Maria: Beloved, perhaps. (Semitic)
Anastasia: Resurrection (Greek)
Alexei: Help (Greek)
Would you have named your children Sacred, Resurrection and Help?
BTW I had never realized how pointed the meanings of the IF's individual names are, given their characteristics and fates. Perhaps
nomen est omen after all?
Speaking of names, but of noble surnames:
Are there anybody else who thinks the mad Russian Civil War figure Baron Roman von Ungern-Sternberg showed good taste when he quite incorrectly adopted the form Baron Roman
Ungern von Sternberg? Anybody else who thinks double-barrelled noble names sound too bourgeois, modern and too little feudal: E.g. that Count Danneskiold of Samsøe sounds better than Count Danneskiold-Samsøe?

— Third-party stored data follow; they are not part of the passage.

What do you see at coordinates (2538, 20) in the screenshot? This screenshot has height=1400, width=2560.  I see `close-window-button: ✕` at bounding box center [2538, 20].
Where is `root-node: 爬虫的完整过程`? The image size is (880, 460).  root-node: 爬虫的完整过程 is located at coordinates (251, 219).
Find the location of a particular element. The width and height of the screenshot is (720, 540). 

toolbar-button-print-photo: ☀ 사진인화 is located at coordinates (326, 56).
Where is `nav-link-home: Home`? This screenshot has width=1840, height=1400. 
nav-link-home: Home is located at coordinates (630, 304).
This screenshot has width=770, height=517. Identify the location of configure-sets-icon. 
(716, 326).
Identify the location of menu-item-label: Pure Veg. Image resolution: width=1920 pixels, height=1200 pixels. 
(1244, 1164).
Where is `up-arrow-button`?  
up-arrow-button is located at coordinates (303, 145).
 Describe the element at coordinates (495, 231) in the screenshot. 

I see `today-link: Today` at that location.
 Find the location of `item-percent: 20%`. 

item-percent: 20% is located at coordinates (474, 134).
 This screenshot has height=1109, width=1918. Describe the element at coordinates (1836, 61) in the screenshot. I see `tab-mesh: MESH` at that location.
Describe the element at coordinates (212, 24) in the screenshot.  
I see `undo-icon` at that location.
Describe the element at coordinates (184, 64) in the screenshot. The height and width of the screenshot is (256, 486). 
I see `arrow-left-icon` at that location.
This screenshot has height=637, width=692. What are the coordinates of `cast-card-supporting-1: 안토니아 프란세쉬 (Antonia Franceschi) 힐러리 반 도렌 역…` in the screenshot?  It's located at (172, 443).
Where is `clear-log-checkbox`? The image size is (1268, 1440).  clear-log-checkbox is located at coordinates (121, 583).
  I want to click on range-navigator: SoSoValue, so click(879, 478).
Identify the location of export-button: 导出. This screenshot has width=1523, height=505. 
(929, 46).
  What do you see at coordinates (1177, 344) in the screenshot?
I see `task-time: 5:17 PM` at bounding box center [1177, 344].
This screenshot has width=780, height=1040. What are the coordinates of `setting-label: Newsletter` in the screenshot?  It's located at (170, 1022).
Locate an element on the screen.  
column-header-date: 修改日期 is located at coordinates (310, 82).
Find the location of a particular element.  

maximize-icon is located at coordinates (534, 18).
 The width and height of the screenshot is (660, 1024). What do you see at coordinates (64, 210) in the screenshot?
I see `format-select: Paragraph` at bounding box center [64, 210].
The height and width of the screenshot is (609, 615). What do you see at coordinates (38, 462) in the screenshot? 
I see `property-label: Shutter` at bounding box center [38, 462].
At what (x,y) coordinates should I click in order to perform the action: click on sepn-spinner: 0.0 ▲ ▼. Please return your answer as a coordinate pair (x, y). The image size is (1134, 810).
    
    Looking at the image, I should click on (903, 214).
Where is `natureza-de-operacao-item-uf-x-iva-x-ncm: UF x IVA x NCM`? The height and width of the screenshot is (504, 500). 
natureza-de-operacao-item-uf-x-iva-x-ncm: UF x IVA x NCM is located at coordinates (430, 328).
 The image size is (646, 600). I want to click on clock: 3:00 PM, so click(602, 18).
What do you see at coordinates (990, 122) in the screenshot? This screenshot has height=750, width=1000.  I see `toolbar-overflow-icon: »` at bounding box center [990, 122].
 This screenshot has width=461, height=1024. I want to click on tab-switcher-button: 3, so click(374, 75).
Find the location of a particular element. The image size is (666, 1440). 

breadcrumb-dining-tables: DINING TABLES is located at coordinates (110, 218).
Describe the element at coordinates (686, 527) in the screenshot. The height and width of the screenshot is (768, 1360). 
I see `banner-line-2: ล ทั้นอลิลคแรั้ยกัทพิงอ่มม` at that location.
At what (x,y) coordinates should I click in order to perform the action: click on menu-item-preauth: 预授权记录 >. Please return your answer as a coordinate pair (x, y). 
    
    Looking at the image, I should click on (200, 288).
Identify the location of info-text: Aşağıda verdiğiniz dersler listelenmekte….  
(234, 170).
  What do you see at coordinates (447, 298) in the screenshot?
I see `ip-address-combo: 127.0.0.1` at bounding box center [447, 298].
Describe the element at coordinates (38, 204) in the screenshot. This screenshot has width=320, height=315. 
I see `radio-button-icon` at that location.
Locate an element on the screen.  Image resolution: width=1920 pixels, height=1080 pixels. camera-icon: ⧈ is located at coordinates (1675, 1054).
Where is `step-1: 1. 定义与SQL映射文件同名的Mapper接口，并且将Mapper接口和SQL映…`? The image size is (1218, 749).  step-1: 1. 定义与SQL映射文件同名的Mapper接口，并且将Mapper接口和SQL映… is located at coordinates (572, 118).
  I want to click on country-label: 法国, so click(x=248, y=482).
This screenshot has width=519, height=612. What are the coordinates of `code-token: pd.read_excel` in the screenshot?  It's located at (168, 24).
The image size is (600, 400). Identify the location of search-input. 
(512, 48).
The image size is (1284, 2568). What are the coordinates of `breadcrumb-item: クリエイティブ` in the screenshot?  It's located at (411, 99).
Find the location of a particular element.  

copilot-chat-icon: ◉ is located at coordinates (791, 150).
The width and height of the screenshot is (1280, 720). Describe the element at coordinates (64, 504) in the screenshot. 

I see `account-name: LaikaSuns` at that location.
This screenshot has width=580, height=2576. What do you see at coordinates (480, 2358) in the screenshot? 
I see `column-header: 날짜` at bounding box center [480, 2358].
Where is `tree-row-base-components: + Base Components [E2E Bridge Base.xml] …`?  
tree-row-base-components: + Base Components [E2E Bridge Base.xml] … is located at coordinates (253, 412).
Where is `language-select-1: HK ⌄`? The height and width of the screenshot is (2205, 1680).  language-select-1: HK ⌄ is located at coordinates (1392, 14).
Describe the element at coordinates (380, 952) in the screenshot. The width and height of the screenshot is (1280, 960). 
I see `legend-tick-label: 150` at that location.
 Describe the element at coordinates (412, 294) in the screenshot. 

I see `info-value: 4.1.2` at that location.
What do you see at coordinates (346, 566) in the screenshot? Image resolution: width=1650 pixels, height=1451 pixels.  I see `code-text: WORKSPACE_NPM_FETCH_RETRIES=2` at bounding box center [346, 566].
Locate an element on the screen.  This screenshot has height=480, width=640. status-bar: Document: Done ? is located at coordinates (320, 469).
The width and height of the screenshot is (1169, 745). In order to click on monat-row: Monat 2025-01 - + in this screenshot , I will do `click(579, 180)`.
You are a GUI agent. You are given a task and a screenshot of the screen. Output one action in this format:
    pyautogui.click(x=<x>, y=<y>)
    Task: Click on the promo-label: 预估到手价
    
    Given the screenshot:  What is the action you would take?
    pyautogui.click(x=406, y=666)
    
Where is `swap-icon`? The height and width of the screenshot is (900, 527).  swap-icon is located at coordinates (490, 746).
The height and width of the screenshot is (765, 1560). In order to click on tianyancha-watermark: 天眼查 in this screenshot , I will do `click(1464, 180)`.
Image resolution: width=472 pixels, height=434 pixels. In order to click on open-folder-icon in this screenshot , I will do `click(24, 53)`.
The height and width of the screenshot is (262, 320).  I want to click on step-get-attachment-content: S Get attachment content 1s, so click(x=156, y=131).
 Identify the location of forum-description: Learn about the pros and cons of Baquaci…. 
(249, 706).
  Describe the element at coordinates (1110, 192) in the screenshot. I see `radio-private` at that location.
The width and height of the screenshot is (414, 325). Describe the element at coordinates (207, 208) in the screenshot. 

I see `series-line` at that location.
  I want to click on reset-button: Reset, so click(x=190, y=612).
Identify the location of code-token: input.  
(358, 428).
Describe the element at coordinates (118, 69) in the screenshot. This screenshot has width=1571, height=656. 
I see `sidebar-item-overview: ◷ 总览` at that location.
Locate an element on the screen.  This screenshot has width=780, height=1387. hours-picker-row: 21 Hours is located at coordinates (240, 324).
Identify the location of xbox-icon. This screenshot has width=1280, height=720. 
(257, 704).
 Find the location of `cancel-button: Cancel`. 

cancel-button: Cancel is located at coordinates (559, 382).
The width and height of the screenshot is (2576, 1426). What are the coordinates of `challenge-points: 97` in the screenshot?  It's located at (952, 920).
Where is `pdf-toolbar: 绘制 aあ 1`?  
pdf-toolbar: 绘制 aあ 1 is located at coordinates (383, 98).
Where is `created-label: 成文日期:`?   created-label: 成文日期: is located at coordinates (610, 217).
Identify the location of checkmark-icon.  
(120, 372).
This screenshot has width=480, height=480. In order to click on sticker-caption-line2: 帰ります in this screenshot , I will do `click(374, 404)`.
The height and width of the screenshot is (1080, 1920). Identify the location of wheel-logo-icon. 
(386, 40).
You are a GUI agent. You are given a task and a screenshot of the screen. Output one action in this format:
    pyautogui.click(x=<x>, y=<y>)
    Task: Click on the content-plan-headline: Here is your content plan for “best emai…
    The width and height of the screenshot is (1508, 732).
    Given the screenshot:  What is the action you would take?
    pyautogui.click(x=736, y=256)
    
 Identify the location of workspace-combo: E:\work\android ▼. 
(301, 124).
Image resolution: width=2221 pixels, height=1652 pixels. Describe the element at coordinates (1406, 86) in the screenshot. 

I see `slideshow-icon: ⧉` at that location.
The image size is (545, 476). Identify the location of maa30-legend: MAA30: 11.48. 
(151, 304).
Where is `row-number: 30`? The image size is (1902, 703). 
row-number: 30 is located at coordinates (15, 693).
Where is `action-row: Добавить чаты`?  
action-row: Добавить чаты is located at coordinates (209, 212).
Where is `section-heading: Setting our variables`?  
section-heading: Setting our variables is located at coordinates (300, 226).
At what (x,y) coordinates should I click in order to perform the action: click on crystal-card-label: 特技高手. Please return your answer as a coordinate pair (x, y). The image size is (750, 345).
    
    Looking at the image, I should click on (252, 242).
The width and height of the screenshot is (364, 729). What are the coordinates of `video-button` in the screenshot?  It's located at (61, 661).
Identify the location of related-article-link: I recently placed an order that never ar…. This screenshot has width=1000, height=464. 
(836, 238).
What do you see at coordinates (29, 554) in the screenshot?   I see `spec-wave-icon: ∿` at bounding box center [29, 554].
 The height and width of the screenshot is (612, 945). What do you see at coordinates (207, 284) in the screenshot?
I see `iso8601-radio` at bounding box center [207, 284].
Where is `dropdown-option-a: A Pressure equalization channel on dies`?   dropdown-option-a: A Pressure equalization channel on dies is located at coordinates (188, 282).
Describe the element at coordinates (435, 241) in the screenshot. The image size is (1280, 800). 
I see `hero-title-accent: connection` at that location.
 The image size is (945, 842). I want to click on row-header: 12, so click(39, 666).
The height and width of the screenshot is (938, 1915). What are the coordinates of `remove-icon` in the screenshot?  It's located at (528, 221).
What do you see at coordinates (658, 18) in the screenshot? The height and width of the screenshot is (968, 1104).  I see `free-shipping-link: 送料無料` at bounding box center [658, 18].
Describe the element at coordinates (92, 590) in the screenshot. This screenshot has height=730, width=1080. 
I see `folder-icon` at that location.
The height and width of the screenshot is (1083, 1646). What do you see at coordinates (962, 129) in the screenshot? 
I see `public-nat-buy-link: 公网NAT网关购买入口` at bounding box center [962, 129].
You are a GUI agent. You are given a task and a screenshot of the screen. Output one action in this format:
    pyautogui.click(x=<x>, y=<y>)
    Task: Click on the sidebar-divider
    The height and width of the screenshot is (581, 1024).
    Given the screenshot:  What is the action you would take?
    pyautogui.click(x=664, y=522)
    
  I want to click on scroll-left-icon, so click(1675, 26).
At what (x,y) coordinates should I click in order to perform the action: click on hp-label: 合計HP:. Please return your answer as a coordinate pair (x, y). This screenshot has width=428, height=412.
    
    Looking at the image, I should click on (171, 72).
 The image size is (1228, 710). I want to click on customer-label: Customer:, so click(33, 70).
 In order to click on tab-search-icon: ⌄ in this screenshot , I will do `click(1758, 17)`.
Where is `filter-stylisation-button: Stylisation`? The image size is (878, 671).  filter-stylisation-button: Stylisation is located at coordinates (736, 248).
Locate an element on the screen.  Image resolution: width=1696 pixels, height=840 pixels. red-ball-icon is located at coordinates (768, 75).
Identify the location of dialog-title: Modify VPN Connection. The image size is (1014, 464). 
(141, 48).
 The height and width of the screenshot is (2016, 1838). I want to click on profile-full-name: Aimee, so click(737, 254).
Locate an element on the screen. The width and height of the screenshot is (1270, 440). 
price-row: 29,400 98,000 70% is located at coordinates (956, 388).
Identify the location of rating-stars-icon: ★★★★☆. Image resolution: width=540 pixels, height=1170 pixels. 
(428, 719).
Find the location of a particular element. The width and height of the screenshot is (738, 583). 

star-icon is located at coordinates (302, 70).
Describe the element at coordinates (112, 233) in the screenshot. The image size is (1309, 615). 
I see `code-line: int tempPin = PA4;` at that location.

And which country has the coolest noble names? Anyone who agrees that the:
- Spanish (e.g. de Villanova), German (e.g. von Neudorf) and French (e.g. de Neuville) ones are too boringly obvious, although the French ones do well in Anglo-Norman disguise (e.g. Neville)?
- That the British, Italian and Russian aristocracies had shockingly common and nondescript names in many instances, not at all distinguishable from commoners?
- That perhaps the best noble surnames are the ornamental surnames of the Scandinavian nobility derived from canting arms? E.g. Pistolkors of Romanov fame?
The name means "pistol cross" in Swedish.
Which came first, the name or the arms?
Probably at the same time - in 1645, when Queen Kristina of Sweden ennobled the Lieutenant Jöran Olufsson of the Karelian Cavalry. He, like so many Scandinavians ennobled by letters patent, obviously emulated the "armorially derived surname" of the ancient Scandinavian noble families like Vasa, Oxenstierna, Rosenkrantz, Gyldenstierna, Gyldenløve, Gedde, Banér, Bielke, Sparre, Stenbock, Natt och Dag, Leijonhuvud etc. But simultaneously he needed canting arms to derive that surname from!
In Scandinavia (particularly Norway and Denmark) where so many people have farm names as surname, territorial surnames (or titles) are not much used by the nobility, in stark contrast to both Britain, but especially France and Germany. But unlike in Russia (and Britain), any surname can't be seen as noble, they are usually either foreign (mostly German, e.g. Wedell, Von Essen) or "ornamental surnames" derived or pseudo-derived from arms, like Pistolkors. Often with the connection to heraldry being explicitly mentioned, as in Danneskiold, Danish Shield, whose arms are a variation on the arms of Denmark.
Most non-Scandinavians would probably associate these types of surnames with Jewishness, e.g. Rothschild (Red Shield) and Goldenblatt (Golden Leaf).